PROBLEM DETAILS: In the material below, begin at the line that has "You are a GUI" and stop after the line that has "[x=113, y=257]". Write those lines out again with "Help" swapped for "Edit" and nothing else changed, leaving the pictures out.

GIVEN INFORMATION:
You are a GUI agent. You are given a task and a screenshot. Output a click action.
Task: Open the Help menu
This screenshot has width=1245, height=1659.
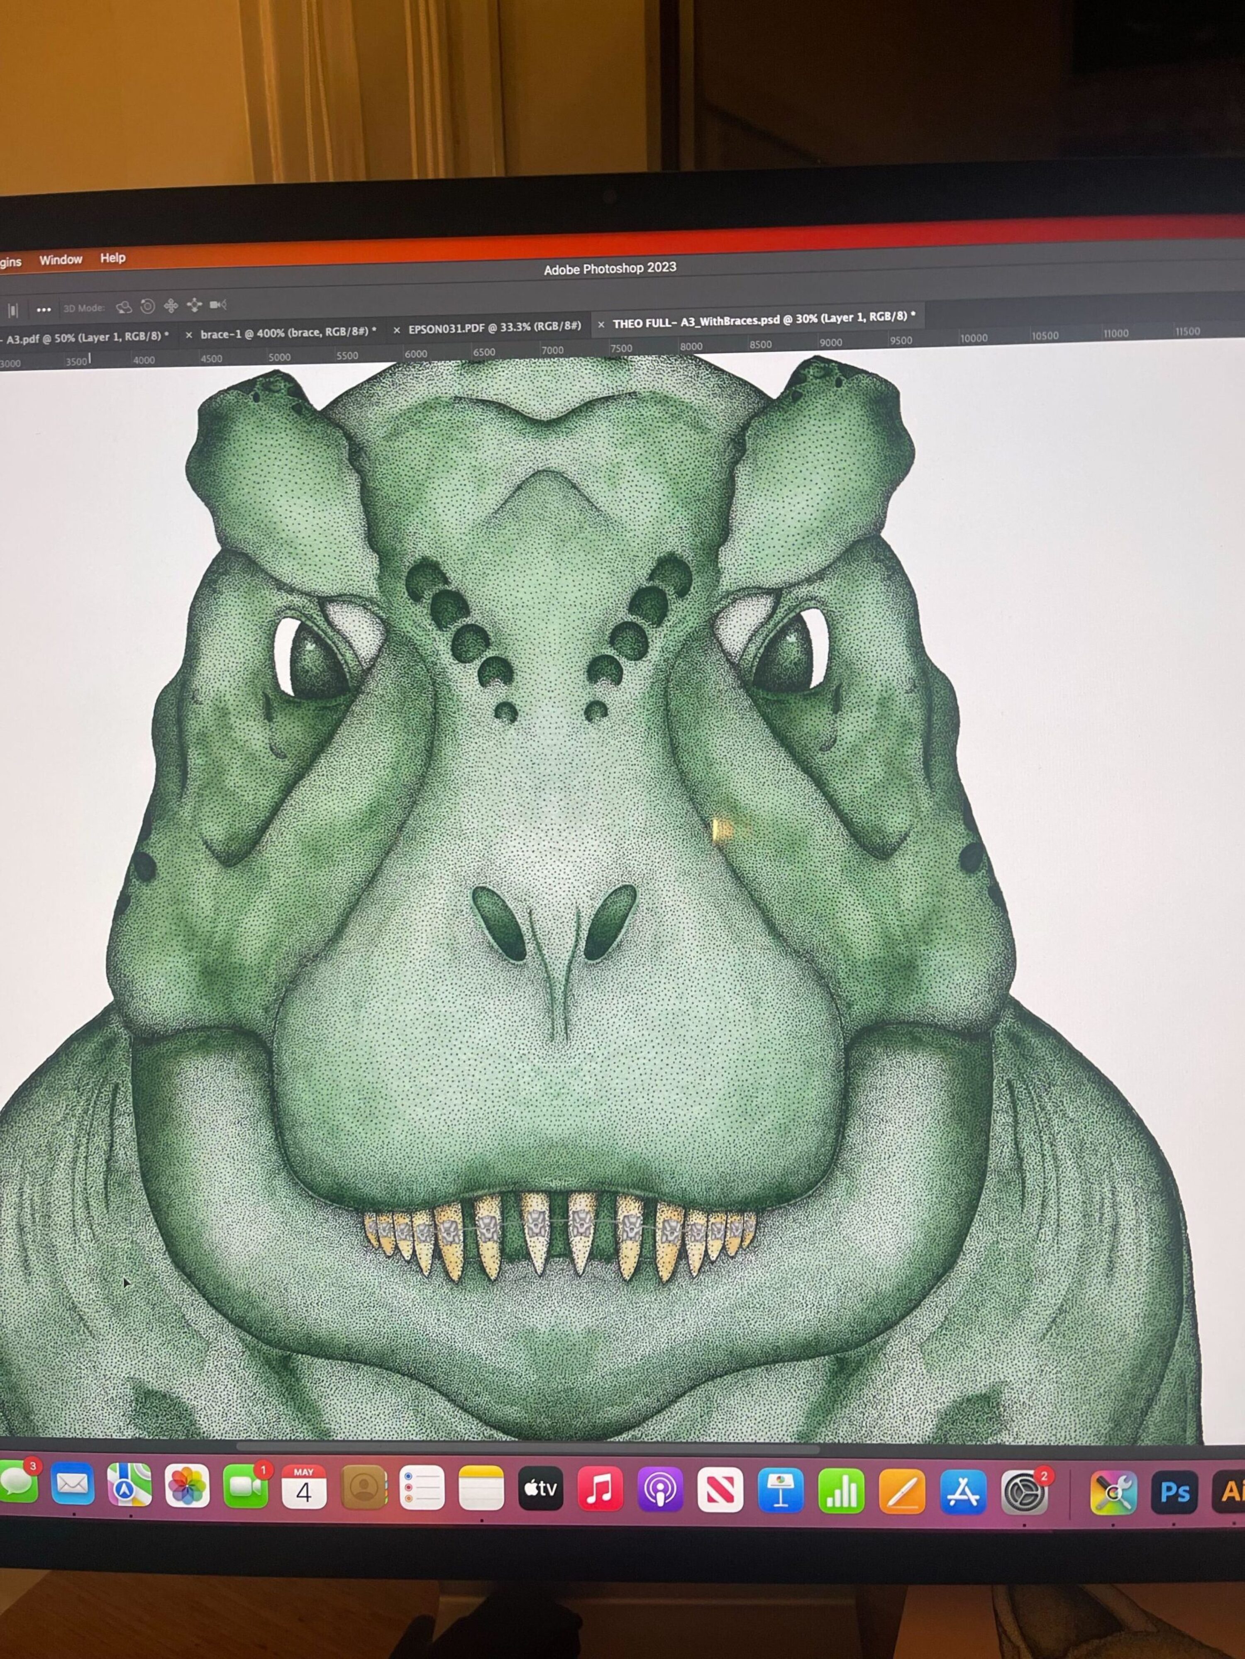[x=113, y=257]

==

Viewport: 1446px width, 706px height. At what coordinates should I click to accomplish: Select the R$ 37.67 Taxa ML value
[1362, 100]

==

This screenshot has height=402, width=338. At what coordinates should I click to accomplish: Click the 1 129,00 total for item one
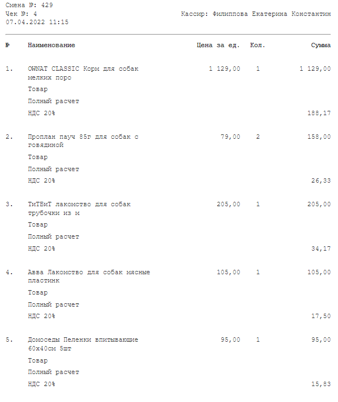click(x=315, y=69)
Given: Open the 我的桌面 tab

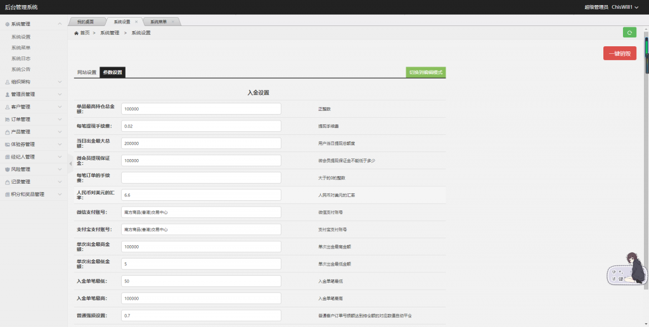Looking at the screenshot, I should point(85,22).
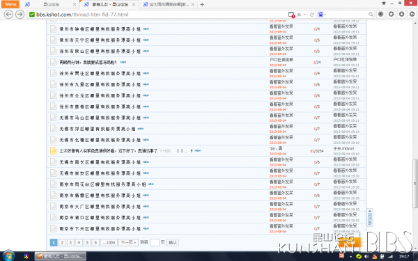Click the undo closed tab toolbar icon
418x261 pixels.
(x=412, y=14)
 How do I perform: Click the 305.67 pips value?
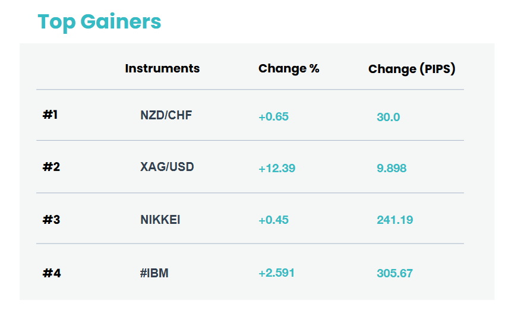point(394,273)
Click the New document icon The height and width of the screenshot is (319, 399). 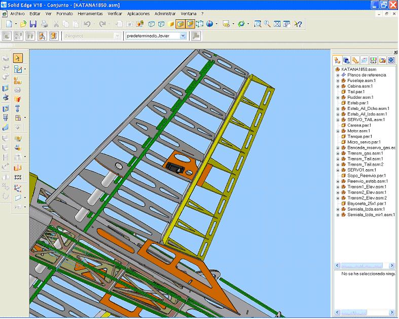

EXERCISE RESPONSE:
You are a GUI agent. You are given a task and a screenshot. Output a click action.
Task: Open the Edit menu
This screenshot has width=1245, height=1659.
[x=113, y=257]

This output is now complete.